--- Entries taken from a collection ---
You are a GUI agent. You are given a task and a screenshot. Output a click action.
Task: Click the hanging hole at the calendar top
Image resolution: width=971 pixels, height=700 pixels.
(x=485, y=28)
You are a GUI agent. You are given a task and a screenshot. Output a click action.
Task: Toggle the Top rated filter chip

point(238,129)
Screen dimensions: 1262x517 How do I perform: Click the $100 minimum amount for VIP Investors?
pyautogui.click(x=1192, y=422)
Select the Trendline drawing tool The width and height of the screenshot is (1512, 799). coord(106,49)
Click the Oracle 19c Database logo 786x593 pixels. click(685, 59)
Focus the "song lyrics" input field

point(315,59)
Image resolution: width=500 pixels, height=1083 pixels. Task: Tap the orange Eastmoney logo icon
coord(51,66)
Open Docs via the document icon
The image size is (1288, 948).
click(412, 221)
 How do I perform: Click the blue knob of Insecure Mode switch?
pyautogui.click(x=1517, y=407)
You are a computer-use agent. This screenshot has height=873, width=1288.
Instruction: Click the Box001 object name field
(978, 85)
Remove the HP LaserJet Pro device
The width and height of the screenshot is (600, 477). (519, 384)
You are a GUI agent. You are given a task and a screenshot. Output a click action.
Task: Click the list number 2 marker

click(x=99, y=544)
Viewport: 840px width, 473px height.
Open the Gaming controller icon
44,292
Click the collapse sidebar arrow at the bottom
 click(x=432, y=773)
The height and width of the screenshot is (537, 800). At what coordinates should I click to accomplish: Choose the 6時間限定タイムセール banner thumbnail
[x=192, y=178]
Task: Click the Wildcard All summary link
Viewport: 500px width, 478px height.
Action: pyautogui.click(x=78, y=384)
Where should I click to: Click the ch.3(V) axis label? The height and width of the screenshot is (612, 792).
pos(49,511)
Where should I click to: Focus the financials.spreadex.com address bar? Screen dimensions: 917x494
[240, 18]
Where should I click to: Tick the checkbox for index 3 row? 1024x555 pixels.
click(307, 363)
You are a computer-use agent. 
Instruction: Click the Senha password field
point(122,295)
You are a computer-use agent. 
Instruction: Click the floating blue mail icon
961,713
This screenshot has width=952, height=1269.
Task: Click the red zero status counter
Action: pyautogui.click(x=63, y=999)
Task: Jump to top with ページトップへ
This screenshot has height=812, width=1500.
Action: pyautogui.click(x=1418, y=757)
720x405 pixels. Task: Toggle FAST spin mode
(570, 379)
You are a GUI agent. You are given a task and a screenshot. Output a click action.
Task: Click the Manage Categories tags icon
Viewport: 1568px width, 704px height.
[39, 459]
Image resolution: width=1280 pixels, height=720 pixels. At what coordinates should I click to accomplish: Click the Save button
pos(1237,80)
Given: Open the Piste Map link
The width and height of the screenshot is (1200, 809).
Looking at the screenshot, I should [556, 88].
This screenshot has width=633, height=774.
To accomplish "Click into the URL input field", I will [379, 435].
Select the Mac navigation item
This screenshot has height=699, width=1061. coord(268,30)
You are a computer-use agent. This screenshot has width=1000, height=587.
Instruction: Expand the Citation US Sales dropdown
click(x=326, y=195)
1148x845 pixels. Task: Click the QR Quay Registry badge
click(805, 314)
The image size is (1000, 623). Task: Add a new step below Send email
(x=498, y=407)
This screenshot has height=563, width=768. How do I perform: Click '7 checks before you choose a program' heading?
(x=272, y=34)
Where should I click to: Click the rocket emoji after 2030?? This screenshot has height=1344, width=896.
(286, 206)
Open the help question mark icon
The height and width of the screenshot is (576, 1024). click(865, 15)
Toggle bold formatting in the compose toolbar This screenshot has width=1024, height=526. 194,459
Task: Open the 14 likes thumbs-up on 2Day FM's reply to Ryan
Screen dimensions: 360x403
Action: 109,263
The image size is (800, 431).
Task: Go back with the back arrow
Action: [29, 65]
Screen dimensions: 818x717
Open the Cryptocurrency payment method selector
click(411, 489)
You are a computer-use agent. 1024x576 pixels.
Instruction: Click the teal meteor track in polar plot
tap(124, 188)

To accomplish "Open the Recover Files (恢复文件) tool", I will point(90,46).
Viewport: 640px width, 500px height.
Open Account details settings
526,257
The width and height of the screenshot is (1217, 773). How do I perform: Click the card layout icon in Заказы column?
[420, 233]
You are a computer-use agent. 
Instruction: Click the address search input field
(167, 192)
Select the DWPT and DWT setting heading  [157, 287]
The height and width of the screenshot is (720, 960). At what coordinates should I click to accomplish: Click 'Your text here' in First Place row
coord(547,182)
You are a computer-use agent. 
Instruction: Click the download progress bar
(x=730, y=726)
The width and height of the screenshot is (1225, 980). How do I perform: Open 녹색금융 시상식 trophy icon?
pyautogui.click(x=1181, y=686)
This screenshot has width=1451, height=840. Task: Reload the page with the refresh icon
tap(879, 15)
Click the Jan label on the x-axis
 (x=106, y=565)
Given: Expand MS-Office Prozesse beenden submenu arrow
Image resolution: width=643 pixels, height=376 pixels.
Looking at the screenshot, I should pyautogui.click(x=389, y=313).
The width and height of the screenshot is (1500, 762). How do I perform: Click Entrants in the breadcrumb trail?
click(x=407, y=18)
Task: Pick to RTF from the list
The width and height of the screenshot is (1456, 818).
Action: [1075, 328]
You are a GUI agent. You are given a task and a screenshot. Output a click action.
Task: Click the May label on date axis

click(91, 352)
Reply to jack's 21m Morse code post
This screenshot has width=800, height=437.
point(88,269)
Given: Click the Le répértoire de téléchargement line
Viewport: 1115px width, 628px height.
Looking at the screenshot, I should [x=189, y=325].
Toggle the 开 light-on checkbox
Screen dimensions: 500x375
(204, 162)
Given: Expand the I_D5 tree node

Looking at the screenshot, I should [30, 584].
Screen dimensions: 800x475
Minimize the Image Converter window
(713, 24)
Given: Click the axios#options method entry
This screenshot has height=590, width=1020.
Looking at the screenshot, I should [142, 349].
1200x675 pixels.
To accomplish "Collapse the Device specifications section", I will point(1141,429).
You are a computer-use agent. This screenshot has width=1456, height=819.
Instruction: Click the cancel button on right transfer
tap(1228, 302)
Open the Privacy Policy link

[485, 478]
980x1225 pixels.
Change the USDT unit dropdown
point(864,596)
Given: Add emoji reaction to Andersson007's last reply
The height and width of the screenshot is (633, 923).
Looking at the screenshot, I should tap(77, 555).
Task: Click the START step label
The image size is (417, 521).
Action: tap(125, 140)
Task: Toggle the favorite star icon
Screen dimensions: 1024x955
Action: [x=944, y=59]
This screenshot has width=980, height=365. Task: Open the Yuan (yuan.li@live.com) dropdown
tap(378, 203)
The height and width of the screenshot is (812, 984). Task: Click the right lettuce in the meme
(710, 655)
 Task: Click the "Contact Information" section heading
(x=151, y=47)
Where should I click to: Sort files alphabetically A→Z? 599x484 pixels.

--- Task goal ---
Scan the records above for the word "will" and return every line where it occurs.

--- Answer to this problem ---
To accomplish "Click into the URL input field", I will [379, 435].
To accomplish "Open the Recover Files (恢复文件) tool", I will point(90,46).
To accomplish "Collapse the Device specifications section", I will point(1141,429).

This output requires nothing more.